Reproduce the full article on mentorship below, word for word and without any changes.

● **DOCUMENT EXTRACT**:
-------
By Ajita Kadirgamar
There are many ways of learning about business, industry, and entrepreneurship but none can be as effective as learning through mentorship.
When you interact with a mentor you draw on his or her real-life experience, including the failures and disappointments encountered along the way, all of which are as important as the final success achieved.
A mentor is a role model, someone we look up to as exemplary in the way they conduct themselves in business. The ideal mentor will inculcate the right values and morals, which again, cannot be sourced through textbook learning.
Aqcellor places great importance on the role of mentorship in its Entrepreneurship Program. A mentor can address a budding entrepreneur’s questions and concerns from a lived-experience perspective. A mentor is in a position to allay the fears and doubts of a young businessperson who is perhaps on the verge of giving up. The mentor has usually been there too.
Believe in Yourself
Seven years ago, serial entrepreneur, respected educator, innovator, and mentor Heminda Jayaweera told a student of his, “Don’t believe the speculations of others. Prove whether your idea is working or not and determine everything from your results.” Those words of advice led Dineth Egodage and his team to start Sprintylab, a failed venture, followed by Ceyentra Technologies, today a highly successful tech company.
-------
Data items

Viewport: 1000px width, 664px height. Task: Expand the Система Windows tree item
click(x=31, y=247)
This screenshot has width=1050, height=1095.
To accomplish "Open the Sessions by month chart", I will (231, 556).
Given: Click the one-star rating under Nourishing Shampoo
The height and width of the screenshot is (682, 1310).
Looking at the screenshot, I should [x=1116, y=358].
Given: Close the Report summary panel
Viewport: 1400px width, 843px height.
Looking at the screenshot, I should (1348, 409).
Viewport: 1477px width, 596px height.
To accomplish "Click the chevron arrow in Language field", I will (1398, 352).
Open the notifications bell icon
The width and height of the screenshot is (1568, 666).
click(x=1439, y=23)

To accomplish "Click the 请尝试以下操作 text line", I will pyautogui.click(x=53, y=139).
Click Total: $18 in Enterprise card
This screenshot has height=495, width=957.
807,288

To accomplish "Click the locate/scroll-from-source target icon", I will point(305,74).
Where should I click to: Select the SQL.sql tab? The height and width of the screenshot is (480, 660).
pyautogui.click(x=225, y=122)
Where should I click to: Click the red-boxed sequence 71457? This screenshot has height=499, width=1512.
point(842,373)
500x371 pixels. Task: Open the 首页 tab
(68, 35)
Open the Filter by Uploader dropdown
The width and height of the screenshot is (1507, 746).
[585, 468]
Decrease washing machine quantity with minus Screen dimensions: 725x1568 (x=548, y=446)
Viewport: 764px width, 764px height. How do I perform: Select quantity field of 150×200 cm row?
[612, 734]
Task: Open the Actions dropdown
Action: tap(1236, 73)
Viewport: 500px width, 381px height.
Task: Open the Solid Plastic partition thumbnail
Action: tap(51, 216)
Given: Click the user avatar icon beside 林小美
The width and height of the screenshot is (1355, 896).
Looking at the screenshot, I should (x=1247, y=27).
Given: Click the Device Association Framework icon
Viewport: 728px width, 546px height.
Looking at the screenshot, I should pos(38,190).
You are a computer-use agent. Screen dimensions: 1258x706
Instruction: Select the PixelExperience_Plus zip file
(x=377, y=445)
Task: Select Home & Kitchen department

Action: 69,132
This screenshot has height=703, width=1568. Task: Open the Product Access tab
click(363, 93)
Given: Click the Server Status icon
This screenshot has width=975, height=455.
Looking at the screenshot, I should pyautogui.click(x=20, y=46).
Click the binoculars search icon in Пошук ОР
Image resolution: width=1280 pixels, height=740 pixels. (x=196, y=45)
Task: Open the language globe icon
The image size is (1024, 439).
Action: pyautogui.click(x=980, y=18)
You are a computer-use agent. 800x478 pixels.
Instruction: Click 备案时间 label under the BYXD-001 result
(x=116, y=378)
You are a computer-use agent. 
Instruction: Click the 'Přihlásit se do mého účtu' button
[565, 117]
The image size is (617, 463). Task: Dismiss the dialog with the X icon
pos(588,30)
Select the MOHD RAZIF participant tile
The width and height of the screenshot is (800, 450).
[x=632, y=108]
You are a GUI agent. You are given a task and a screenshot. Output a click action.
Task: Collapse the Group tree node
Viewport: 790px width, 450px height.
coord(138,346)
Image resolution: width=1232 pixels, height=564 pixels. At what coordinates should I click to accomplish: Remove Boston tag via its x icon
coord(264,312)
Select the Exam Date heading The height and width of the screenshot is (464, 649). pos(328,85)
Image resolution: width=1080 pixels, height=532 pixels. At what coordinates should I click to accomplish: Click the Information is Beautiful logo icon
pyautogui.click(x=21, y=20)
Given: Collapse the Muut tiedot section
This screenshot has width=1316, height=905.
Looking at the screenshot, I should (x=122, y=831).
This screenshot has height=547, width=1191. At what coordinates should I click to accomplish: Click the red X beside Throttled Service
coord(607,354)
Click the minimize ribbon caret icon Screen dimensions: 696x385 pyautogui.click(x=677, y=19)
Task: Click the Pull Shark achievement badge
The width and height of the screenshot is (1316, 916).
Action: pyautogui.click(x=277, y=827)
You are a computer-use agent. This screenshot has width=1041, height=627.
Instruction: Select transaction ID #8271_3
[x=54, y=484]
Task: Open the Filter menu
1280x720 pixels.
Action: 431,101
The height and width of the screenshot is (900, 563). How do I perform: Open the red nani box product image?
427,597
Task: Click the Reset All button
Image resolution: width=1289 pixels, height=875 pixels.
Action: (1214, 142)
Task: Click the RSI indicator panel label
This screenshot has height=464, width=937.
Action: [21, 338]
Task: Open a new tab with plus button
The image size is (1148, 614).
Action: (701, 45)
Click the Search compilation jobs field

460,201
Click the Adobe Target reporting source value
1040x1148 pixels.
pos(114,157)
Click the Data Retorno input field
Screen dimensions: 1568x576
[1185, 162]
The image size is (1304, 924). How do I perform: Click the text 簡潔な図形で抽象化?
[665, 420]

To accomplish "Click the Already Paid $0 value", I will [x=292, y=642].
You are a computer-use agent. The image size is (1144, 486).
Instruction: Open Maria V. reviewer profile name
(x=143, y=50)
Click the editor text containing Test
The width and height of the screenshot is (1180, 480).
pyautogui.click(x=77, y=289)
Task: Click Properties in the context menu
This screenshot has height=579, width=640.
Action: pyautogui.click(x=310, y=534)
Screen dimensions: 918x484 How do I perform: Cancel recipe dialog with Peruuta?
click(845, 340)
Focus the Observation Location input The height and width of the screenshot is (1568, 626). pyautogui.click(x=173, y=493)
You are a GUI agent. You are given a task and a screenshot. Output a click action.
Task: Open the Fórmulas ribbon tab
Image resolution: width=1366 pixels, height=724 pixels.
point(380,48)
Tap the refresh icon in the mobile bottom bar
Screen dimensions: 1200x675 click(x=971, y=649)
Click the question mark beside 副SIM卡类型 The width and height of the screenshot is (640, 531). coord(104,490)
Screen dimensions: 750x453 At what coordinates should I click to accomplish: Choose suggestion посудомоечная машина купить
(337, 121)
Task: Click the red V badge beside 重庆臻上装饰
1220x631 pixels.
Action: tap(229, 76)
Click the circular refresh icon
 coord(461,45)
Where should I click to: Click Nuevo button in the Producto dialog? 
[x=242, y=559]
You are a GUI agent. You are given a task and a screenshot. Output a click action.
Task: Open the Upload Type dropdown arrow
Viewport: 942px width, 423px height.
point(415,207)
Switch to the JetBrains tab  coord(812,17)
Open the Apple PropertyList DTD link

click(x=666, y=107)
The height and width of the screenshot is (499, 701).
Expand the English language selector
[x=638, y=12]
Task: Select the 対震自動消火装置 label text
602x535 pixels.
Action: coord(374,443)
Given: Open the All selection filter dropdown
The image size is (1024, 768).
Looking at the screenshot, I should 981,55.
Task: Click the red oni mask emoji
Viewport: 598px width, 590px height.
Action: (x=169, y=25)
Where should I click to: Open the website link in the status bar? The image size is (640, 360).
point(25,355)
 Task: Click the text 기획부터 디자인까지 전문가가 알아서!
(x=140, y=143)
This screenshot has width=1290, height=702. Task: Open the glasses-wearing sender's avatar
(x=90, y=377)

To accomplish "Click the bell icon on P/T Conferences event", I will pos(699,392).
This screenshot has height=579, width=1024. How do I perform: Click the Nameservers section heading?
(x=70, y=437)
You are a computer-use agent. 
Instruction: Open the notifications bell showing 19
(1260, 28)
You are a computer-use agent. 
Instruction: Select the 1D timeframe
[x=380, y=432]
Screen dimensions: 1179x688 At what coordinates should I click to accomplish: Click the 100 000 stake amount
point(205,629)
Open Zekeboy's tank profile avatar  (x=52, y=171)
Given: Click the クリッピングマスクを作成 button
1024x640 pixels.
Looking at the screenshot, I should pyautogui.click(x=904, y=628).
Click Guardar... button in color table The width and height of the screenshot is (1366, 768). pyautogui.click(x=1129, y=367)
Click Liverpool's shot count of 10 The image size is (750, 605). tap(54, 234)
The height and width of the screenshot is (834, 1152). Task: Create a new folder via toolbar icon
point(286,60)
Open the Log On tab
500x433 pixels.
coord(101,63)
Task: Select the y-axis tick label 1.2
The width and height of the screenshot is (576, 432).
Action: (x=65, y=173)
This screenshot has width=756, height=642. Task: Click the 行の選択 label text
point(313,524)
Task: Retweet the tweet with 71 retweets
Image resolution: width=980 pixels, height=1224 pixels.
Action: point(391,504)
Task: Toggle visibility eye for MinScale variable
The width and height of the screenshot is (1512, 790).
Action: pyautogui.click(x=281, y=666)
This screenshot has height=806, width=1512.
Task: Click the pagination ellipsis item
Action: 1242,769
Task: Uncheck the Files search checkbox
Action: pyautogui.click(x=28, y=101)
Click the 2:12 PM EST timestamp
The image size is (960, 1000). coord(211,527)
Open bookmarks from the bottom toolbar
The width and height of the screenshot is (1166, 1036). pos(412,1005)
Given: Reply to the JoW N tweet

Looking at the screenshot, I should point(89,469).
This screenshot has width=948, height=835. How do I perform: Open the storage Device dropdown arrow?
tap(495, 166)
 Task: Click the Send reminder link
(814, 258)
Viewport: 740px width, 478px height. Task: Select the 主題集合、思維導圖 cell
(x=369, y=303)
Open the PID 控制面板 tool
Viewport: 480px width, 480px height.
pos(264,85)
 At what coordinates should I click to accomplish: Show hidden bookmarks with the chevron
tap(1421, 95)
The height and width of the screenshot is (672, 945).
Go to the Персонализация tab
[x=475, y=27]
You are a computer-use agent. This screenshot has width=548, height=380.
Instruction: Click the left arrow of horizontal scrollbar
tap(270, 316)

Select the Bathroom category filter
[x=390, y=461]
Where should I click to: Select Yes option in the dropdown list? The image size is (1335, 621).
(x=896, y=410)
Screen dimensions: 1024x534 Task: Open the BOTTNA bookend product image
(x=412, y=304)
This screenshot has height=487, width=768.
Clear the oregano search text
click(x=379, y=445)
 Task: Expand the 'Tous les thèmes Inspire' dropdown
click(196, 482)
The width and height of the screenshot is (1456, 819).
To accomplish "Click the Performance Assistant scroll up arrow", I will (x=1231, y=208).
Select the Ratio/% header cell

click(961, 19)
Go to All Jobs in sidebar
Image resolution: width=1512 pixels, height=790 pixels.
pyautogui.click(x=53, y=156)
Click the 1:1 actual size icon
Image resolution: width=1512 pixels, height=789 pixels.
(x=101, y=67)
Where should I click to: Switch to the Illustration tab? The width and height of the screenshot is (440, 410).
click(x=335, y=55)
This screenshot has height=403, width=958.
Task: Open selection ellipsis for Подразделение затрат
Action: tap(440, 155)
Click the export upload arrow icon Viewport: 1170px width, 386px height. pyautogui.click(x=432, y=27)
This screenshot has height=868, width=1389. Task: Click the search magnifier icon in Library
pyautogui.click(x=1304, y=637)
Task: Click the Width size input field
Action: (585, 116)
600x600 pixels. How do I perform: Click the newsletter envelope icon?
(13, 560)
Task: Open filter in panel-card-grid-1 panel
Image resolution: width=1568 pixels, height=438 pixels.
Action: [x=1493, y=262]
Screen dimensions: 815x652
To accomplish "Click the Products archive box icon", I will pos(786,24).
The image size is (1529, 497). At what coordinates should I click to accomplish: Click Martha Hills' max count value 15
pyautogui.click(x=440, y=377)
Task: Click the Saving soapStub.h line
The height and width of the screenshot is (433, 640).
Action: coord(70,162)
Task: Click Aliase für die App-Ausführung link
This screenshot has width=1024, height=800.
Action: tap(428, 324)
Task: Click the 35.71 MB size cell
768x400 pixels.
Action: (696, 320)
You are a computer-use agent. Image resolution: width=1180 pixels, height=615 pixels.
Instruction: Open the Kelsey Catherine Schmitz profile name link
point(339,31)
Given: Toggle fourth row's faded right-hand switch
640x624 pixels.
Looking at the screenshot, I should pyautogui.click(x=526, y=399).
-------
● **SOLUTION TO THE EXERCISE**:
By Ajita Kadirgamar
There are many ways of learning about business, industry, and entrepreneurship but none can be as effective as learning through mentorship.
When you interact with a mentor you draw on his or her real-life experience, including the failures and disappointments encountered along the way, all of which are as important as the final success achieved.
A mentor is a role model, someone we look up to as exemplary in the way they conduct themselves in business. The ideal mentor will inculcate the right values and morals, which again, cannot be sourced through textbook learning.
Aqcellor places great importance on the role of mentorship in its Entrepreneurship Program. A mentor can address a budding entrepreneur’s questions and concerns from a lived-experience perspective. A mentor is in a position to allay the fears and doubts of a young businessperson who is perhaps on the verge of giving up. The mentor has usually been there too.
Believe in Yourself
Seven years ago, serial entrepreneur, respected educator, innovator, and mentor Heminda Jayaweera told a student of his, “Don’t believe the speculations of others. Prove whether your idea is working or not and determine everything from your results.” Those words of advice led Dineth Egodage and his team to start Sprintylab, a failed venture, followed by Ceyentra Technologies, today a highly successful tech company.